O humano Nemöl falou – Estou certo, Senhor Rur, que só disse isso por desconhecer as implicações de entregar Nelfária aos demônios.

– Duvido. É simples – retrucou o leonino – a guerra acaba, nosso povo pode retorna ao lar, acabam-se tantas mortes. Onde está a parte ruim?

Raastad falou – A parte ruim está em dar passagem do mal, para um refúgio intocado de pureza e bondade. Algo semelhante a promover abusos à inocência de uma criança.

– Não sei se acreditamos em inocência de crianças, senhor elfo. Nossas crianças logo aprendem a caçar e matar as presas para comer. Na natureza, não há tal coisa como inocência, apenas sobrevivência.
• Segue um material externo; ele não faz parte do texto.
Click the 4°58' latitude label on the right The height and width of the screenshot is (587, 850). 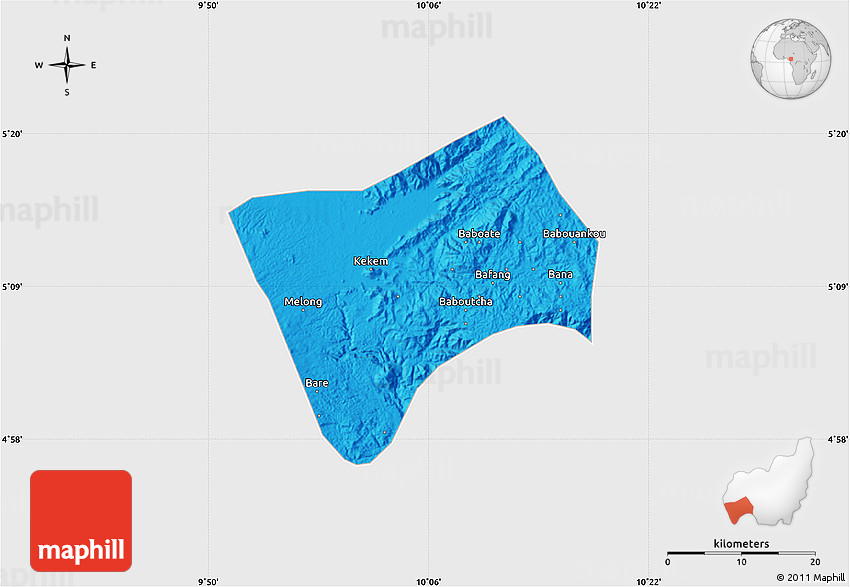click(x=837, y=439)
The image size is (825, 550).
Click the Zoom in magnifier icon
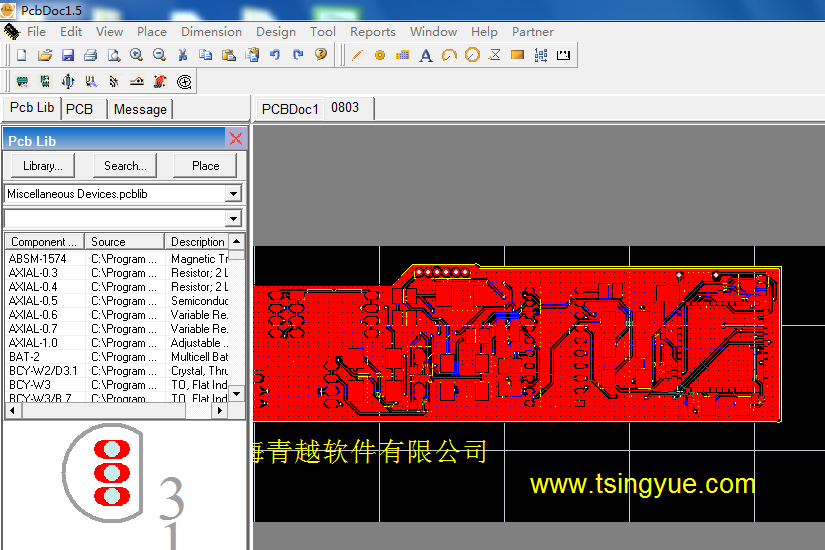[136, 55]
Helmut retrucou impaciente – Não é esse o ponto gato grande, digo, Senhor Rur. Conheço estes demônios ardilosos. Eles só estão querendo nos colocar uns contra os outros, nos enfraquecer e depois nos derrotar de uma vez por todas. Isso não é óbvio?

– Bem, algo a pensar e discutir entre os meus, mas o senhor anão expressou a lógica da caçada. E reconheço nos demônios um grande instinto de caçadores... É difícil negar isto.

O demônio falou com sua voz imunda – Sei que não vou convencê-los, mas como prova de boa vontade, o mestre avisa que lhes concede uma breve trégua para que a notícia possa se espalhar e nossa proposta possa ser considerada.

– Trégua? Eu sei bem de onde veio essa trégua! – vociferou Helmut – Vocês tomaram um grande couro em duas batalhas nos últimos dias e estão vindo agora com essa conversinha de trégua! Essa é boa! Pois diga aos seus malditos amigos que a única trégua que terá de nós anões, será quando o último de vocês for finalmente destruído!

Depois daquela tarde, seguiram-se dias de reuniões e negociações. Apesar do jeito grosseiro, passei a apreciar bastante o posicionamento do anão Helmut RodgeGrest. Eu ainda não sabia, mas me tornaria um grande amigo daquele falastrão.